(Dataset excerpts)
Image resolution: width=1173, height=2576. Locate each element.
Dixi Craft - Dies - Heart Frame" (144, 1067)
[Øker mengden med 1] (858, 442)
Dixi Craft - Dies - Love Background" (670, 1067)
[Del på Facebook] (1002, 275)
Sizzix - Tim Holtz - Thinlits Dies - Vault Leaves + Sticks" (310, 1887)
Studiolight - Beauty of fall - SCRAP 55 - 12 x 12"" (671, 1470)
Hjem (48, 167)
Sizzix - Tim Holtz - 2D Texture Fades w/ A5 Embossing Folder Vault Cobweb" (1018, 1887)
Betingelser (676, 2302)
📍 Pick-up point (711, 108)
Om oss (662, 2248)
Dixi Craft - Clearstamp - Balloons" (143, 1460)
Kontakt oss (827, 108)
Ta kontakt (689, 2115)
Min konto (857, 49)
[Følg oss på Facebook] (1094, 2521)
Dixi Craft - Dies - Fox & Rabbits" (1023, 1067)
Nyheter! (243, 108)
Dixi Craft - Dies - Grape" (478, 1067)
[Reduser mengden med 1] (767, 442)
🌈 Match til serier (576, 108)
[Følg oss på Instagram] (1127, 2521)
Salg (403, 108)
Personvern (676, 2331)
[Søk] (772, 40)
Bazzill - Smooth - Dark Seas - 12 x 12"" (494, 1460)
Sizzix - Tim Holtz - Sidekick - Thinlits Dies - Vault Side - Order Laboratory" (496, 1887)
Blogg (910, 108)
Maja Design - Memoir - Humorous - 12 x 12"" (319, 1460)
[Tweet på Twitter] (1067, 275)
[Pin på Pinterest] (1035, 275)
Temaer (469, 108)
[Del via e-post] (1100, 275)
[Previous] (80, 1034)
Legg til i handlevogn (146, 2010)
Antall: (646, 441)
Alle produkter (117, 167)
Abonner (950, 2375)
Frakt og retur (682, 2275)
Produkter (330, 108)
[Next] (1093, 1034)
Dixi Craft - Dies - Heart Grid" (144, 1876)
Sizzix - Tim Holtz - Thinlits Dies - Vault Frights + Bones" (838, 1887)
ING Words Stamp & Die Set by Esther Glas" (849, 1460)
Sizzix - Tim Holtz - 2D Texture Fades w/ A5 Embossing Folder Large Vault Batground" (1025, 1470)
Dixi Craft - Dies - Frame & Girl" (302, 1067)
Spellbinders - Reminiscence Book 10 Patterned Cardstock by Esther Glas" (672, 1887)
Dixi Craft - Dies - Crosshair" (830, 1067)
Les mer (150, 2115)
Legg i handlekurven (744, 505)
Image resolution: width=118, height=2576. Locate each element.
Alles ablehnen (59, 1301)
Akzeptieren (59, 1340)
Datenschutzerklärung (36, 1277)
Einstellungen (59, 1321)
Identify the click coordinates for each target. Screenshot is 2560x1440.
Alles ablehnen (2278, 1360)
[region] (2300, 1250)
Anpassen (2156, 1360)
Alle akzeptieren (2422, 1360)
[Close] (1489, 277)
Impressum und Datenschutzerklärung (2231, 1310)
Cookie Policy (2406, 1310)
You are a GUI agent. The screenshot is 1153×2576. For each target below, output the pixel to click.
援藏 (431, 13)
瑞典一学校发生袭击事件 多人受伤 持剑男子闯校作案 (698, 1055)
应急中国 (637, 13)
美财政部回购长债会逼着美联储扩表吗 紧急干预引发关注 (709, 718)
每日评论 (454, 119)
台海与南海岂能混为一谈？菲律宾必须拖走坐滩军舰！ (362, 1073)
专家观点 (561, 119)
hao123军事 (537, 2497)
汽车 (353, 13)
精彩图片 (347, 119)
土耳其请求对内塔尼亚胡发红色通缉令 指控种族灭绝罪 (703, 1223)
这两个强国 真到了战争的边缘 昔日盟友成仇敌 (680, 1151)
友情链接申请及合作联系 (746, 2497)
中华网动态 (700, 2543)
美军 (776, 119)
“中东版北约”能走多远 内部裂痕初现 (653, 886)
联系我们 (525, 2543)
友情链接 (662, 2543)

Task description:
Restate the data above in full, word for word.

Written solution:
Image resolution: width=1173, height=2576. Locate each element.
Dixi Craft - Dies - Heart Frame" (144, 1067)
[Øker mengden med 1] (858, 442)
Dixi Craft - Dies - Love Background" (670, 1067)
[Del på Facebook] (1002, 275)
Sizzix - Tim Holtz - Thinlits Dies - Vault Leaves + Sticks" (310, 1887)
Studiolight - Beauty of fall - SCRAP 55 - 12 x 12"" (671, 1470)
Hjem (48, 167)
Sizzix - Tim Holtz - 2D Texture Fades w/ A5 Embossing Folder Vault Cobweb" (1018, 1887)
Betingelser (676, 2302)
📍 Pick-up point (711, 108)
Om oss (662, 2248)
Dixi Craft - Clearstamp - Balloons" (143, 1460)
Kontakt oss (827, 108)
Ta kontakt (689, 2115)
Min konto (857, 49)
[Følg oss på Facebook] (1094, 2521)
Dixi Craft - Dies - Fox & Rabbits" (1023, 1067)
Nyheter! (243, 108)
Dixi Craft - Dies - Grape" (478, 1067)
[Reduser mengden med 1] (767, 442)
🌈 Match til serier (576, 108)
[Følg oss på Instagram] (1127, 2521)
Salg (403, 108)
Personvern (676, 2331)
[Søk] (772, 40)
Bazzill - Smooth - Dark Seas - 12 x 12"" (494, 1460)
Sizzix - Tim Holtz - Sidekick - Thinlits Dies - Vault Side - Order Laboratory" (496, 1887)
Blogg (910, 108)
Maja Design - Memoir - Humorous - 12 x 12"" (319, 1460)
[Tweet på Twitter] (1067, 275)
[Pin på Pinterest] (1035, 275)
Temaer (469, 108)
[Del via e-post] (1100, 275)
[Previous] (80, 1034)
Legg til i handlevogn (146, 2010)
Antall: (646, 441)
Alle produkter (117, 167)
Abonner (950, 2375)
Frakt og retur (682, 2275)
Produkter (330, 108)
[Next] (1093, 1034)
Dixi Craft - Dies - Heart Grid" (144, 1876)
Sizzix - Tim Holtz - Thinlits Dies - Vault Frights + Bones" (838, 1887)
ING Words Stamp & Die Set by Esther Glas" (849, 1460)
Sizzix - Tim Holtz - 2D Texture Fades w/ A5 Embossing Folder Large Vault Batground" (1025, 1470)
Dixi Craft - Dies - Frame & Girl" (302, 1067)
Spellbinders - Reminiscence Book 10 Patterned Cardstock by Esther Glas" (672, 1887)
Dixi Craft - Dies - Crosshair" (830, 1067)
Les mer (150, 2115)
Legg i handlekurven (744, 505)
Image resolution: width=118, height=2576. Locate each element.
Alles ablehnen (59, 1301)
Akzeptieren (59, 1340)
Datenschutzerklärung (36, 1277)
Einstellungen (59, 1321)
Identify the click coordinates for each target. Screenshot is 2560x1440.
Alles ablehnen (2278, 1360)
[region] (2300, 1250)
Anpassen (2156, 1360)
Alle akzeptieren (2422, 1360)
[Close] (1489, 277)
Impressum und Datenschutzerklärung (2231, 1310)
Cookie Policy (2406, 1310)
You are a GUI agent. The screenshot is 1153×2576. For each target below, output the pixel to click.
援藏 (431, 13)
瑞典一学校发生袭击事件 多人受伤 持剑男子闯校作案 (698, 1055)
应急中国 (637, 13)
美财政部回购长债会逼着美联储扩表吗 紧急干预引发关注 (709, 718)
每日评论 (454, 119)
台海与南海岂能混为一谈？菲律宾必须拖走坐滩军舰！ (362, 1073)
专家观点 (561, 119)
hao123军事 (537, 2497)
汽车 (353, 13)
精彩图片 (347, 119)
土耳其请求对内塔尼亚胡发红色通缉令 指控种族灭绝罪 (703, 1223)
这两个强国 真到了战争的边缘 昔日盟友成仇敌 (680, 1151)
友情链接申请及合作联系 (746, 2497)
中华网动态 (700, 2543)
美军 (776, 119)
“中东版北约”能走多远 内部裂痕初现 (653, 886)
联系我们 (525, 2543)
友情链接 (662, 2543)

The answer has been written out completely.